Perhaps we are too busy being successful in other areas to give relationships much attention. Perhaps that doesn't really matter, as long as our students get good grades, good jobs, and a good lifestyle. Does it really matter if we get along with our colleagues, work well within our department, support our team, or take the time to put people at least on par with work?
Turns out that it may matter to employers. And that we may need to help our students see and understand their relationship failures, something Google calls "intellectual humility."
Without humility, you are unable to learn. It is why research shows that many graduates from hotshot business schools plateau. “Successful bright people rarely experience failure, and so they don’t learn how to learn from that failure." [How to Get a Job at Google. The New York Times. February 22, 2014.]

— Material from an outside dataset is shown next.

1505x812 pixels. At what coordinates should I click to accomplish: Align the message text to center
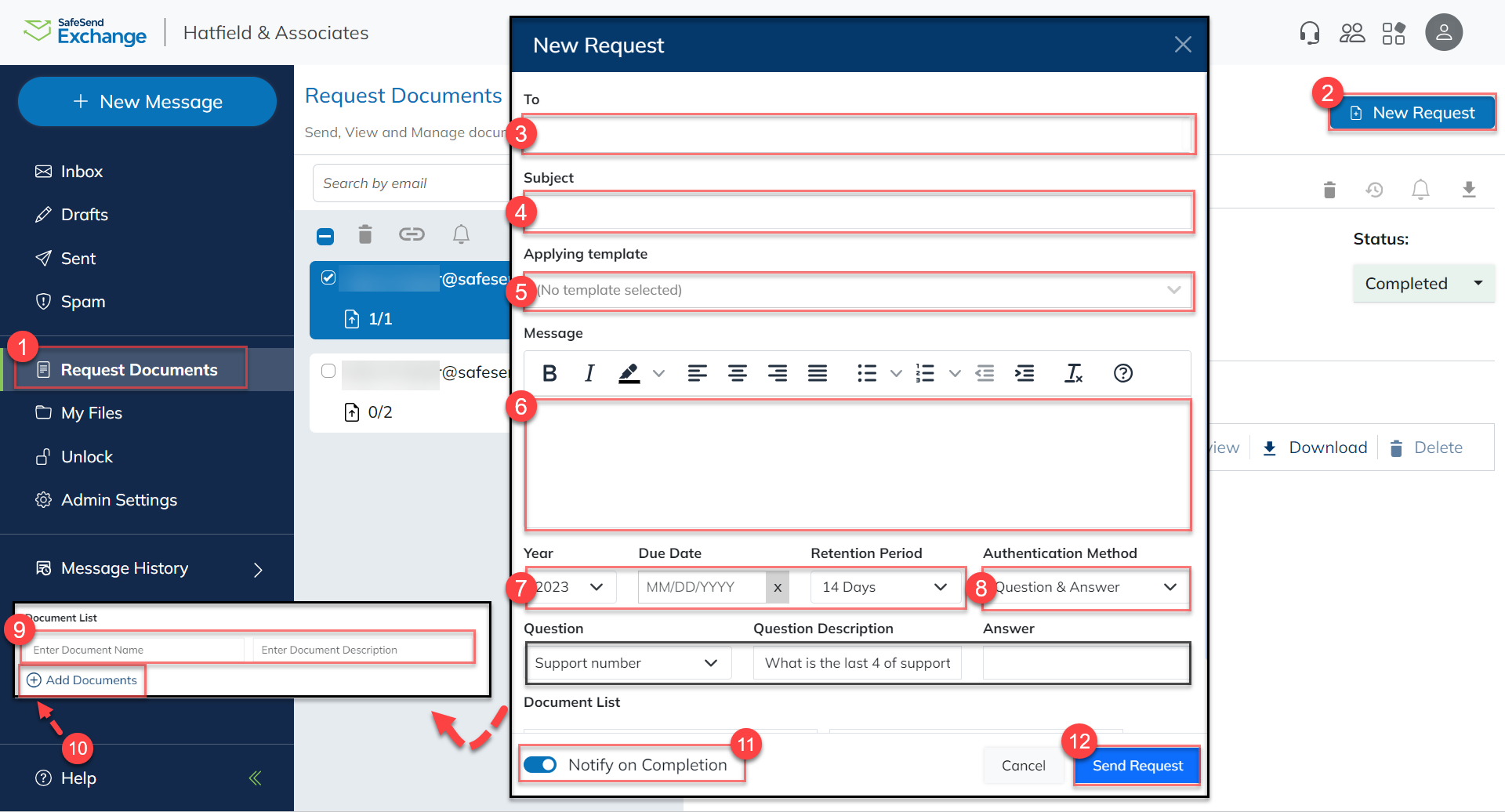(738, 373)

This may be a bit of a challenge in traditional higher education, where the emphasis on research, publication, and tenure may have left the mentors and teachers ill-equipped to mentor and teach. In my own college, for example, there is a strong commitment to using business simulations to prepare both our undergraduate and our graduate students for the world of business and the making of good business decisions.
If one thinks about that for even a few minutes, one wonders why we would prefer a teaching method devoid of the relationship dynamics upon which future success will depend. And don't even begin to explain how the teams in which we place students for the purpose of completing simulations replicate future relationships in the workplace. They don't. Never again are our students likely to be with surrounded by equally bright co-workers focused on a single task that they all know how to address with the least possible work for the greatest possible common and equal benefit. Legally and ethically, that is.
Perhaps the relationship failures (or lack of attention to them) in higher education start somewhere in the formation and preparation for an academic career. One does wonder.